Samples from each individual were analyzed in duplicate, as described below. A 20% iodixanol plasma solution was prepared by diluting 2.25 ml Optiprep with 4.5 ml chylomicron-free plasma. Iodixanol solutions (9% and 12%) were prepared by diluting 9 ml of 60% iodixanol (Optiprep) with 51 ml of 0.1 M HEPES-buffered saline (0.85 g NaCl in 90 ml distilled water, with 10 ml of 1 M HEPES added, adjusted to pH 7.4) and 12 ml Optiprep with 48 ml HEPES-buffered saline, respectively. The density of the solution was then checked against the expected densities in the product information leaflet.

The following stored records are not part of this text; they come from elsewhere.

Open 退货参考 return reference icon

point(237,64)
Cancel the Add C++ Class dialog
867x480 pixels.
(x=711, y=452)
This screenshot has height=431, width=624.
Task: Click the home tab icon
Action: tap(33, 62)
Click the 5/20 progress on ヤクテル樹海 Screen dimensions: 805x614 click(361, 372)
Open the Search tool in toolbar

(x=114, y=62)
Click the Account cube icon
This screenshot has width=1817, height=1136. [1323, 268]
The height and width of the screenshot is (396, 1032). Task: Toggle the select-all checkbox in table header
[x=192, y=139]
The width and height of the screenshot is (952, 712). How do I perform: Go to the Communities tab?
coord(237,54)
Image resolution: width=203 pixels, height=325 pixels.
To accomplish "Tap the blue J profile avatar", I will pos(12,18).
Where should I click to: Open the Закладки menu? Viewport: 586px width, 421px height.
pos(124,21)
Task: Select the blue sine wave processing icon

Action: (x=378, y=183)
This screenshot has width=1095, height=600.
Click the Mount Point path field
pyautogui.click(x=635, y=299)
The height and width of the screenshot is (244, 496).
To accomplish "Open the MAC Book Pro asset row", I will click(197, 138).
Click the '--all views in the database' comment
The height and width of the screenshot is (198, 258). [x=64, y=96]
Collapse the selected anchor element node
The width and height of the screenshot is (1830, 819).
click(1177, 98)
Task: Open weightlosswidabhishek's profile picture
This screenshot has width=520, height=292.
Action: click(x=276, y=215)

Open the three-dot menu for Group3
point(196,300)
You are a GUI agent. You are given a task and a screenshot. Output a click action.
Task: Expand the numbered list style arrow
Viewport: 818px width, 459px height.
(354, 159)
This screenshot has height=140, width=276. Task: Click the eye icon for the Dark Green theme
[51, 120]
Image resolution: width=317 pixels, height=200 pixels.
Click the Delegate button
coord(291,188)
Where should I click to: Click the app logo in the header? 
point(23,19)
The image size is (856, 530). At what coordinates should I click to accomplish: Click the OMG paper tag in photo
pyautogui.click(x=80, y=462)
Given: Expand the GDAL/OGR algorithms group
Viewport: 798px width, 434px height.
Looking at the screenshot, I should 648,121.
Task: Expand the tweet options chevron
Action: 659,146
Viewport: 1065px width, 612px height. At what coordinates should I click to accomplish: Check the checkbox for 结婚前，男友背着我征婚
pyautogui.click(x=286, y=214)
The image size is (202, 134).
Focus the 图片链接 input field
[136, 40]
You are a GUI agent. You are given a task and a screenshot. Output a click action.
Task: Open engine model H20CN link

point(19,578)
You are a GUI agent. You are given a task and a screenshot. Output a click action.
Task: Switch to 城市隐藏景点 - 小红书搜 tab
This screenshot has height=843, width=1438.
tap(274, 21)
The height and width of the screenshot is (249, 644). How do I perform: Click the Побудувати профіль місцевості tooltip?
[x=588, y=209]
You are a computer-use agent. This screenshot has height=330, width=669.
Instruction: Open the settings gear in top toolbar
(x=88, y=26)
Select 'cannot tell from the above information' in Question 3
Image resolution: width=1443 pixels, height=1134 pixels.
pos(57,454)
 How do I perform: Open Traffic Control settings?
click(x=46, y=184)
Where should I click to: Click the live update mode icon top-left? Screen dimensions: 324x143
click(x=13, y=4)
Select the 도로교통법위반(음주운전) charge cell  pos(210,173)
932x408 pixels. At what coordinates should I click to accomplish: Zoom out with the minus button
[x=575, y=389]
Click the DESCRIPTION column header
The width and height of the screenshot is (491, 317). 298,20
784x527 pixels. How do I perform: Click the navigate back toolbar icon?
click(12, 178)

The initial three-step gradient was prepared by careful under-layering using a 10 ml disposable syringe with a long, wide, bore metal cannula. Three milliliters of the 9% solution was placed in the Optiseal polyallomer centrifugation tube (11.2 ml); this was then under-layered with 3 ml of the 12% solution and then with a final 3 ml of the 20% iodixanol/plasma solution. The tube was then carefully filled to the top with HEPES-buffered saline. To distribute the plasma lipoproteins in a continuous iodixanol gradient, the tube was capped and placed in an NVTi 65 rotor (Beckman Coulter) and centrifuged at 65,000 rpm (342,000 g) for 4 h at 4°C in an Optima XL-100K ultracentrifuge (Beckman Coulter) set at slow acceleration and deceleration. Samples were fractionated within 1 h of centrifugation.

Fraction collection
Fractions were collected from each gradient in a cold room (5–8°C), by upward displacement using a Beckman gradient unloader that pierced the bottom of the tube and pumped Fluorinert into the bottom of the tube via a syringe driver set at 90 ml/h. The fractions were collected into a LKB Bromma 2212 Helirac (Bromma, Sweden) fraction collector set at 20 s per fraction, with resultant 0.5 ml vol per fraction. The fractions were stored in cryotubes (Sarstedt, Leicester, UK) at –70°C until further analysis.

Fraction analysis
A minimum volume of 50 µl from each fraction was pipetted into a sample cup and assayed for total cholesterol, triglyceride, phospholipid, free cholesterol, apoA-I, and apoB-100 on a Cobas Mira S analyser (Roche, Burgess Hill, UK) and albumin, total protein, and apo[a] on an Immage analyser (Beckman).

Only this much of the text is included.